Albertan administrators were only too happy to snap up Kelvin, who received advanced firefighting training in the US Navy, to fill a significant skills gap in that area in the Canadian province.
"It really is a bit of a fairy tale," said Kimberlee, who praised the programme for giving her the opportunity to work overseas without having to be away from her husband.
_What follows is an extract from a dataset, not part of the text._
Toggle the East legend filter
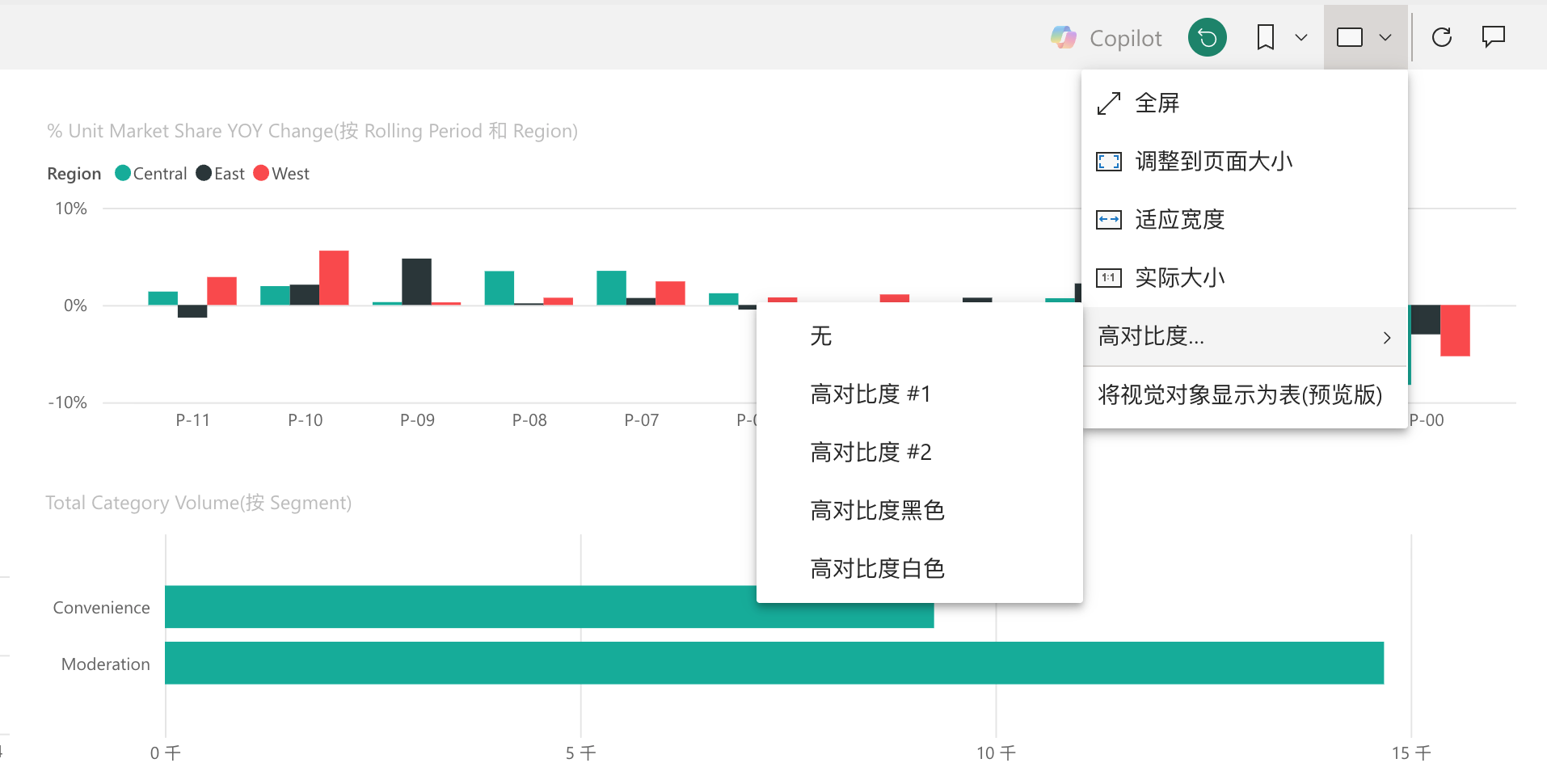 219,173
Kelvin fully agrees, noting that he relished the opportunity to work in his chosen field in a developed country.
Kimberlee is among a pioneering batch of more than 190 practical-nursing students slated to depart in a few months after undergoing a rigorous training course accredited by Norquest College in Alberta in collaboration with the Pre-University School.
The group is drawn from three of the institution's four campuses islandwide - Kingston, Montego Bay and Portmore.
The programme comes on stream at a time when the demand for qualified practical nurses is on the rise in Canada, especially for residential-care type facilities for that country's ageing baby boomers, and dovetails into the Ministry of Labour's drive to find jobs overseas for qualified nationals.
The Pre-University School's 18-month Canadian Licensed Practical Nursing Programme is the first such venture by a local institution.
The course is open to individuals aged 18-49, with a matriculation requirement of three subjects, including English language, human and social biology, and mathematics, at the Caribbean Examinations Council or General Certificate of Education level.